Salmon restoration expert Charley Dewberry’s presentation blows my mind

‘The good news is that the fish are still here.  Despite our best efforts for the past hundred years, they are still around.”   Charley Dewberry, March 2009.

As good a starting point as any . . . .  The fish are still here, largely anyway:

Pacific Salmon Distribution

Graphic Courtesy of the Sightline Institute.

But as the graphic shows, they are threatened.  Our task is restoring salmon and their watersheds and to do that we need to know what the habitat and watershed  looked like and how it functioned in its undisturbed state.  This has been a large part of Dewberry’s life’s work.

According to Charley, large woody debris placement projects as they were and still are (to a certain extent) being conducted are not “restoration.”  They are  “band-aids”, or ” random acts of kindness” that have their place  and will boost numbers in the short run  but will never achieve true restoration.

When Charley’s work began, Forest Service restoration planning consisted of clear-cutting and placing a large woody debris jam where convenient.  This didn’t bring salmon back, that much was clear.  The question was, why not?

To answer that question, Charley asked the fish.  As architect of the Knowles Creek restoration project, he snorkeled the entire length of Knowles Creek in the Siuslaw basin and what he found was something of a surprise: three fourths of the salmonid smolts were in one beaver pond.  This area obviously was highly productive.  He also noticed that in years when smolts were relatively abundant they were small; when they were scarce, they were large.  It doesn’t take a biology degree to riddle that one: they are food limited.

Data shown:
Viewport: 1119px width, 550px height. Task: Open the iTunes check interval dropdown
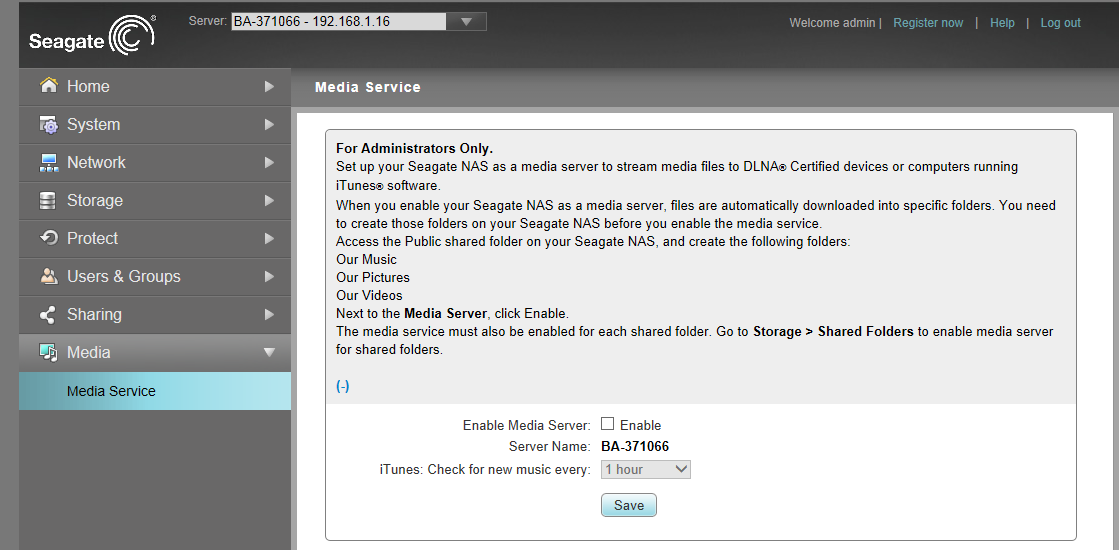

Exercise aim:
Continue the piece on Charley Dewberry's salmon restoration presentation, picking up after its last sentence.

Answer to this problem:
Charley realized that the whole watershed is not created equal for salmonids.  Instead, the entire Knowles Creek basin contains about 20 “flats.”  If the creek near the flat was being slowed, clogged with the boulders and enormous trees from a debris flow, this would create a slower water habitat ideal for rearing salmon smolts.  These areas, where flats coincided with log/debris jams are described quite aptly by Charley as “pearls on a string.”   The system was never static . . . the “pearls” moved on the string but the constant was that some of these these high value habitats, the flats, were life supporting pearls . . . .

The lesson?  Large woody debris projects need to be strategically placed in areas with high intrinsic potential, not where a  road is conveniently near the creek, or underneath some timber unit where you have some spruce logs stacked.   Another thing Charley mentioned is the types of trees that were present in these debris flows can’t be helicoptered in, can’t be truly replicated by anything but time and natural occurrence, they need to grow again.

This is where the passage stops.